Zur Entscheidung über die Berufung werden die Akten dem Oberlandesgericht Linz zugeleitet.
Dem Angeklagten fallen auch die Kosten des bisherigen Rechtsmittelverfahrens zur Last.
Gründe:
Mit dem angefochtenen Urteil wurde Günther W***** des teils vollendeten, teils versuchten Verbrechens nach §§ 12 Abs 1 zweiter und dritter Fall SGG und 15 StGB schuldig erkannt, weil er am 17.März 1996 in W***** den bestehenden Vorschriften zuwider Suchtgift in einer großen Menge, nämlich 40,8 Gramm Heroin mit einem Reingehalt von mindestens 6,94 Gramm aus Tschechien ausführte und nach Österreich einzuführen versuchte.
Der von ihm dagegen allein aus § 281 Abs 1 Z 5 a StPO erhobenen Nichtigkeitsbeschwerde, in der er sich darzutun bemüht, im Vollrausch gehandelt zu haben, kommt kommt keine Berechtigung zu.
Denn angesichts dessen, daß der Beschwerdeführer es nach seiner Festnahme am 17.März 1996 ablehnte, sich zur Sache zu verantworten, anläßlich seiner niederschriftlichen Vernehmung am 18.März 1996 vor Beamten der Kriminalabteilung des Landesgendarmeriekommandos für Oberösterreich keine Erwähnung davon machte, zur Tatzeit alkoholbeeinträchtigt gewesen zu sein, erstmalig vor dem Untersuchungsrichter - bei intaktem Erinnerungsvermögen an detailliert geschilderte entscheidungswesentliche Geschehensabläufe - behauptete, volltrunken gewesen zu sein und diese Verantwortung letztlich in der Hauptverhandlung am 17.Mai 1996 widerrief, indem er nunmehr behauptete, zur Tatzeit (nur) mittelmäßig alkoholisiert gewesen zu sein, bestehen keinerlei Bedenken gegen seine uneingeschränkte Zurechnungsfähigkeit im Tatzeitpunkt.

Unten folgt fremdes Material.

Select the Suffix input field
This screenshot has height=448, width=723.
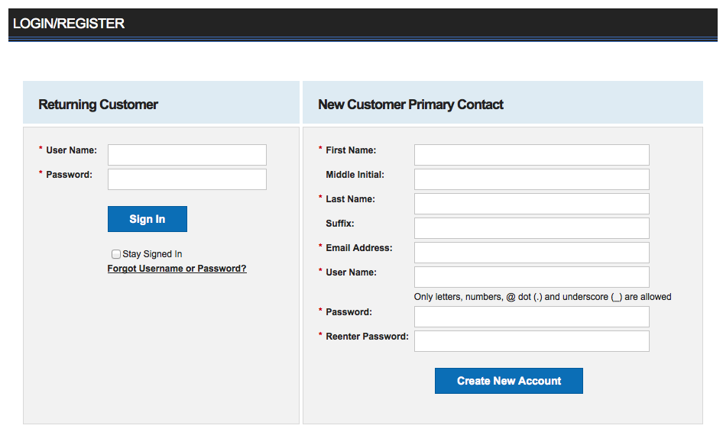click(x=532, y=228)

Die offenbar unbegründete Nichtigkeitsbeschwerde war daher gemäß § 285 d Abs 1 StPO schon bei der nichtöffentlichen Beratung sofort zurückzuweisen.
Zur Entscheidung über die Berufung des Angeklagten ist demnach das Oberlandesgericht Linz zuständig (§ 285 i StPO).
Die Kostenentscheidung beruht auf der bezogenen Gesetzesstelle.